▶ [Written exercise A]
From the passage on Johnny Graham, reproduce the stretch from "He married Alice" through "Essendon (VFL)".
▶ [Written exercise B]
According to the passage on Johnny Graham, why does the football section have two separate Essendon headings, one marked VFA and one marked VFL?

▶ [Passage shown]
···

Johnny Graham (5 May 1875 – 16 August 1946) was an Australian rules footballer who played with Essendon in both the Victorian Football League (VFL).

Family
The son of George Graham (1837-1897), and Sarah Graham (1833-1898), née McPhail, John Alexander Graham was born at Geelong on 5 May 1875.

He married Alice Eliza Lemmon at Carlton, Victoria on 22 February 1899. They were divorced in 1932.

He married Elsie Jane Morrow (1891-1962) in 1933.

Football

Essendon (VFA)
He played for Essendon in the VFA in 1896.

Essendon (VFL)
Playing at full-forward in his only VFL senior match — in which he kicked two goals — he was one of the 20 who played for Essendon in its first VFL match against Geelong, at Corio Oval, on 8 May 1897:  Jim Anderson, Edward "Son" Barry, Arthur Cleghorn, Tod Collins, Jim Darcy, Charlie Forbes, Johnny Graham, Joe Groves, George Hastings, Ted Kinnear, George Martin, Bob McCormick, Pat O'Loughlin, Gus Officer, Ned Officer, Bert Salkeld, George Stuckey, George Vautin, Norman Waugh, and Harry Wright.

···

▶ [Data segment]
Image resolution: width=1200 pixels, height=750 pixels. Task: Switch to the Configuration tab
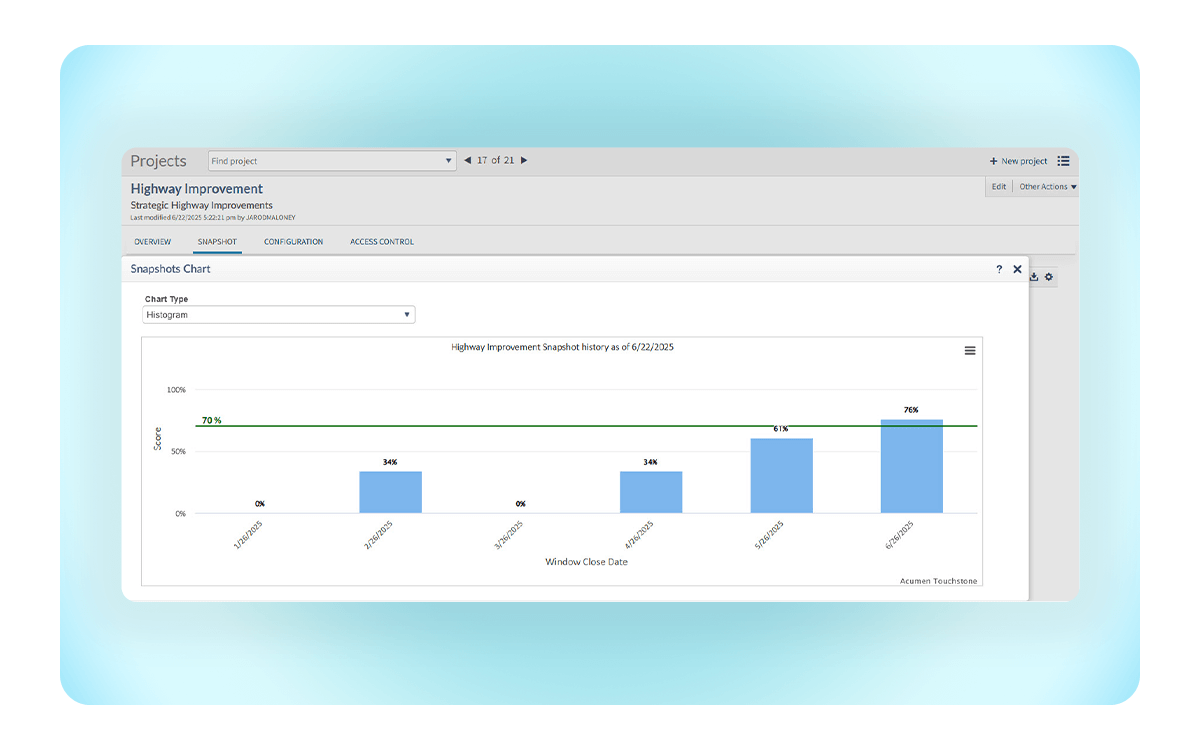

···

▶ [Final result A]
He married Alice Eliza Lemmon at Carlton, Victoria on 22 February 1899. They were divorced in 1932.

He married Elsie Jane Morrow (1891-1962) in 1933.

Football

Essendon (VFA)
He played for Essendon in the VFA in 1896.

Essendon (VFL)

▶ [Final result B]
He played for Essendon in two different competitions. He played in the VFA in 1896, and in 1897 he played in the VFL, where his single senior match was Essendon's first VFL match, against Geelong at Corio Oval on 8 May 1897.